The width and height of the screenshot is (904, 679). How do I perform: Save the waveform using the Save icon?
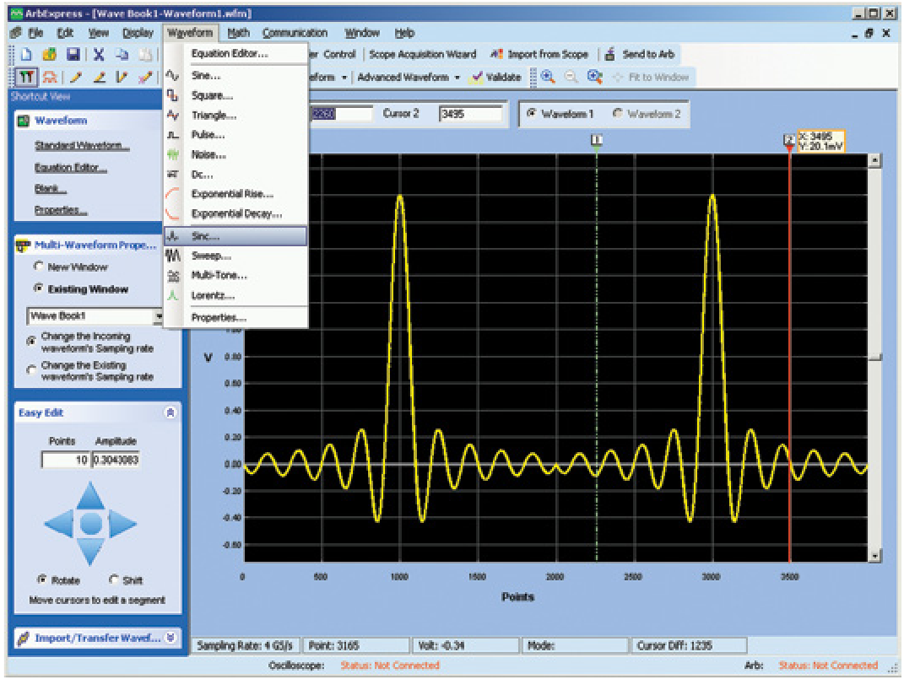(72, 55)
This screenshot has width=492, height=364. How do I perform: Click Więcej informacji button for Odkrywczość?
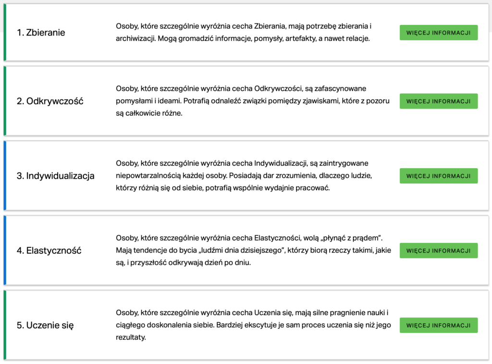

...

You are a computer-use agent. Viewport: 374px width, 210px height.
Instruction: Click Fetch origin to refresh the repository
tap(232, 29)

• _TASK_
Without the pictures, set down the lines above from the line with "The width and" up to and including the line with "This screenshot has" exactly as they stand.

• _OUTPUT BELOW_
The width and height of the screenshot is (904, 679). How do I perform: Save the waveform using the Save icon?
(72, 55)
This screenshot has width=492, height=364. How do I perform: Click Więcej informacji button for Odkrywczość?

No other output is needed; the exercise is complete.